Due edifici mettono in luce il segno inconfondibile di Piero Portaluppi degli anni Venti e Trenta, eleganti case“eleganti”, costruite a breve distanza l’una dall’altra, in tempi successivi che ne determinano la differenza: la più vecchia è la candida Casa Bassanini, costruita nel 1928, posta all’angolo con le vie Foppa e Coni Zugna, che segue ancora canoni classici, con timpani e decori art-decò e qualche anno dopo la vicina Casa di via Foppa 4, più razionalista e sicuramente più originale e moderna, che ancora oggi appare attuale.
Coni Zugna 14. E’ la casa dove trasferisce i suoi uffici e parte della famiglia. L’edificio è caratterizzato da un notevole portone di ingresso contornato da lesene bugnate che si inseriscono in una facciata in marmo, sormontata da un finto loggiato con 5 finestre ad arco ed elementi decorativi più marcati come le edicole al primo piano. La facciata è curata con dettagli preziosi come le “w” sovrapposte agli architravi di alcune finestre e i parapetti in ferro con motivi a saetta.

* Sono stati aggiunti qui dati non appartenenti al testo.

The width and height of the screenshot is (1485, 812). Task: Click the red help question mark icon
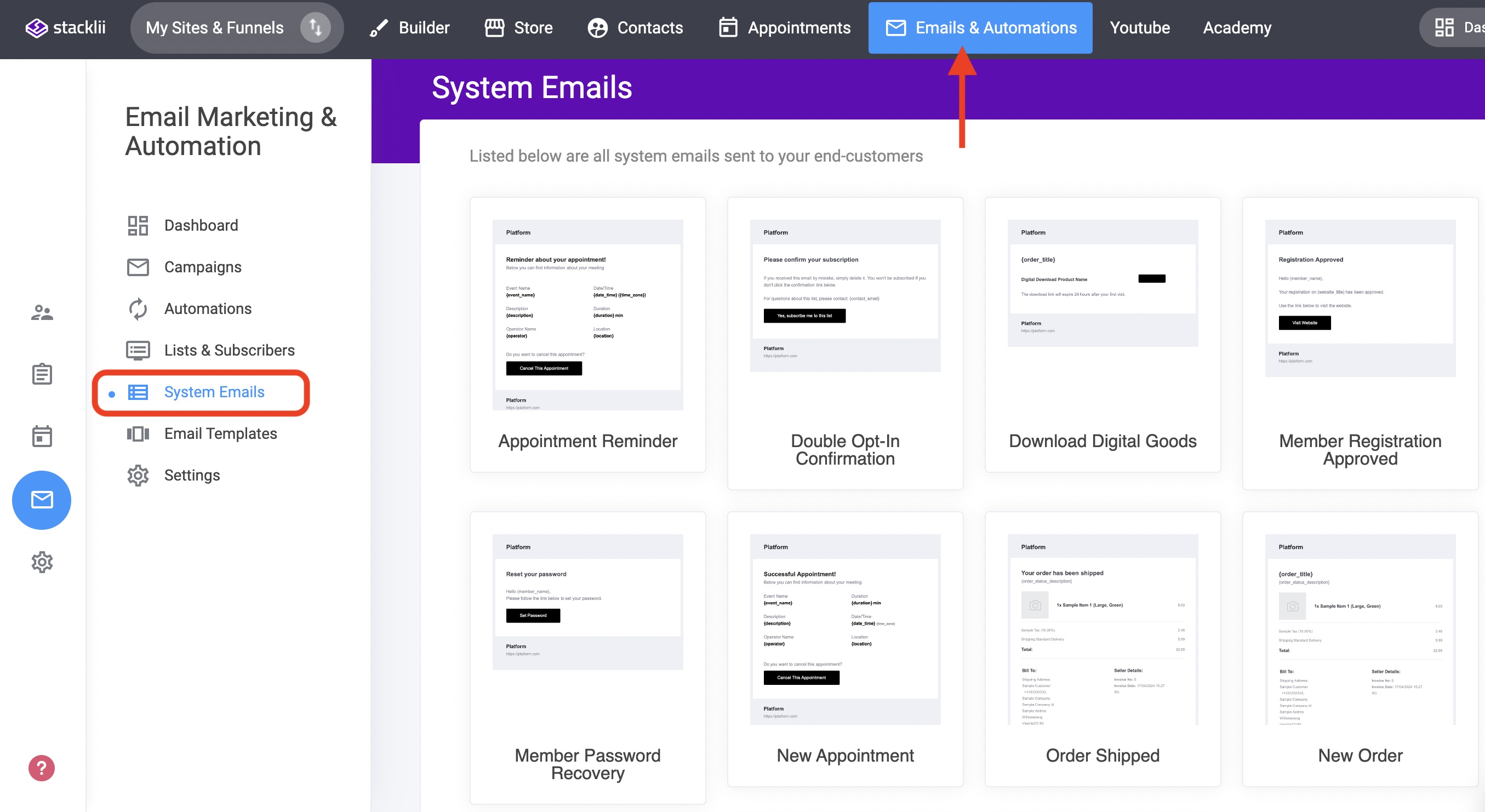pos(42,768)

Foppa 4. L’impronta razionalista della facciata è divisa in 3 parti, due piani di basamento, una fascia vetrata, le restanti parti in laterizio con robuste bande marca piano chiare e balaustre orizzontali verdi. E’ evidente l’accentuata orizzontalità della facciata che rimane compatta ed equilibrata grazie alla disposizione delle finestre e dei balconi di proporzioni ineccepibili. Una grande ricercatezza cromatica, con marmi in fasce orizzontali in evidenza, è dedicata all’ingresso, che contrasta con la semplicità della facciata. All’ultimo piano una terrazza, dove in anni successivi si é realizzato un sopralzato sempre a cura di Portaluppi. Oggi la casa, ancora di proprietà della famiglia Bassanini, è stata vuotata dagli abitanti affittuari e attende un nuova vita, speriamo residenziale che, benché rinnovata, sia conservativa della bellissima facciata e della ricercata decorazione delle parti comuni. Aspettiamo il nuovo progetto.
Nel quartiere, come in via Dezza e in via California, ritroviamo tante case interessanti, edificate tra le due Guerre da altri architetti anche se non cosi conosciuti, ma tutti capaci di interpretare un modello di architettura e di forma degli spazi urbani nel segno di una cultura europea, anzi marcatamente milanese. Un marchio distintivo del profondo legame con la città, interpretato nella pluralità degli edifici in modo unitario e compatto. Un modello residenziale di una borghesia imprenditoriale di allora che si sentiva rappresentata da un’architettura con forme e decorazioni con un comune segno identitario. Un rapporto tra struttura urbana e il fatto costruttivo, che in tante architetture di questo quartiere riecheggia fino a noi, al contrario della eccezionalità, “solitaria” di molte architetture contemporanee forse omologate nella perdita del binomio inscindibile tra architettura e identità della città.